O homem havia segurado o rapaz pelo pescoço e apontava a arma para os outros, o salão se agitou e o homem ordenou que todos se calassem, alguns se esconderam debaixo da mesa. Graça ligou novamente para a policia informando o que estava acontecendo, argumentou que desconfiava que alguém da própria policia fosse informante do bandido, e que estava com mais medo ainda, já o que o tal informante dissera que ela havia denunciado. A polícia estava a caminho, mas demorava, o homem breve mataria aqueles rapazes e chegaria até ela, sua inquietude era patológica, coçava os cabelos, mordia as unhas e sentia cólicas. Chegou outro homem e aproximou-se do bandido, Graça tinha convulsões, mas se mantinha de olhos abertos, havia matado a charada, aquele era o comparsa, provavelmente o que matara o sapateiro. Era com ele que o de óculos escuros falava a todo instante, e ela sabia que os garotos não passavam de pretexto para chegarem até, ela era o alvo. De repente ouviram-se as sirenes cantando na rua, ruídos de um helicóptero pousando sobre a biblioteca, Graça não se continha de tamanha aflição, já estava sem o sutiã com a blusa totalmente aberta, pulava sem parar, os policiais apareceram ela vibrou de alegria, na frente vinha a ROTAM e o GOE com um enorme escudo, chegou perto dos homens, falaram com eles durante algum tempo, pareciam se conhecer. Graça gritava implorando que prendessem os homens, loucamente em surto arrancou toda a roupa, ao ver que os policiais se dirigiam ao balcão, teve a certeza de que estavam juntos naquele crime.

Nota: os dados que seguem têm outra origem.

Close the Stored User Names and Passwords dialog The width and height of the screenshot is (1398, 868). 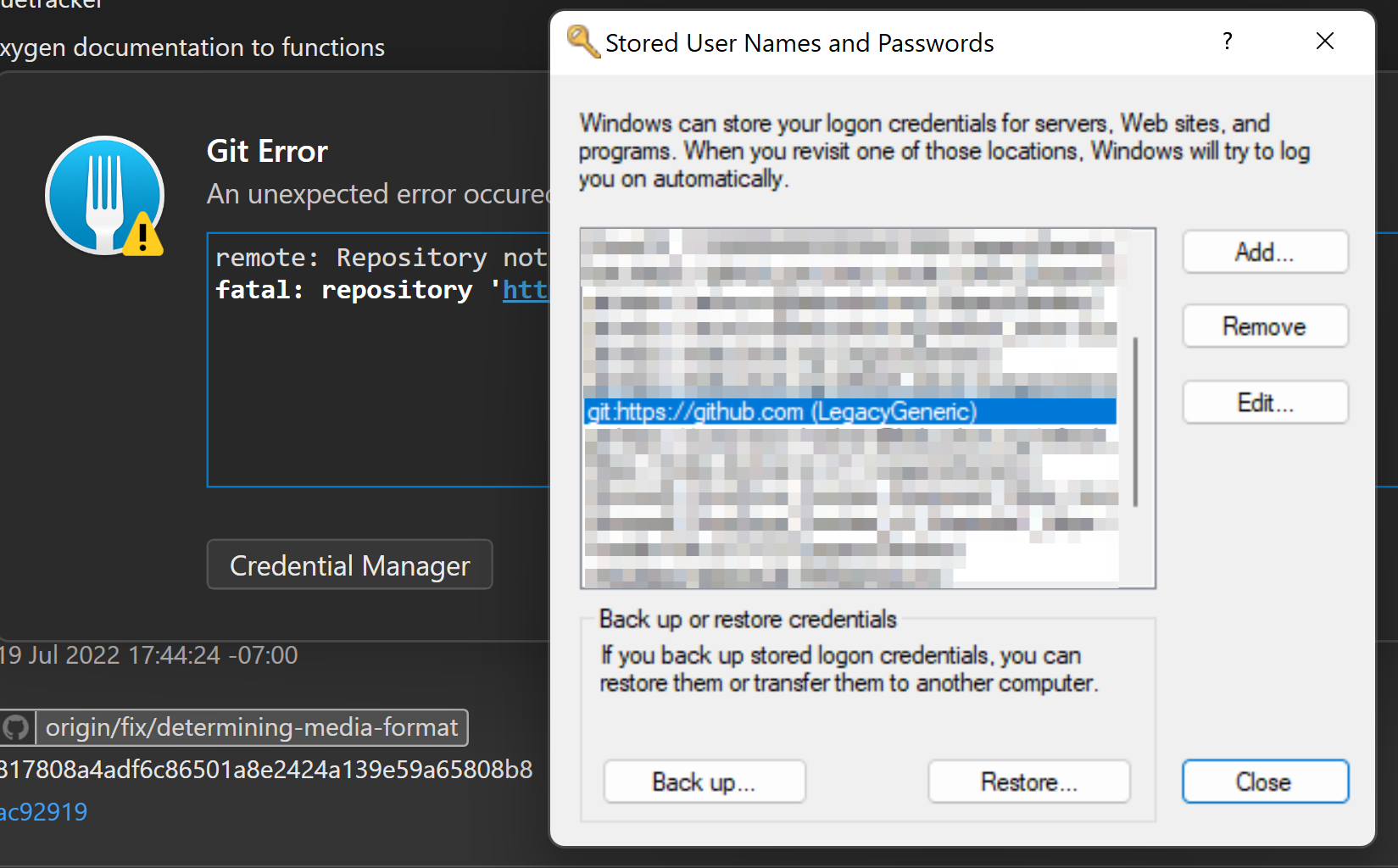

Graça não queria ser morta, por isso correu nua com as roupas na mão e atirou-se da janela do banheiro, caindo no estreito quintal do velho Jair. Este que voltava do hospital com um curativo na mão, após um acidente com a furadeira, quando montava um suporte de pendurar sapatos. Graça era gordinha, pesava quase noventa quilos e caiu sobre ele, que quebrou o pescoço, morrendo na hora. Amortecida a queda, ela quebrou apenas um dos braços e fraturou o tornozelo direito, além de cortes superficiais na bunda e na testa. O homem dos óculos escuros era Policial Civil, ele e o outro. Estavam investigando uma quadrilha de rapazes que roubavam na praça e se fingiam de estudantes na Biblioteca.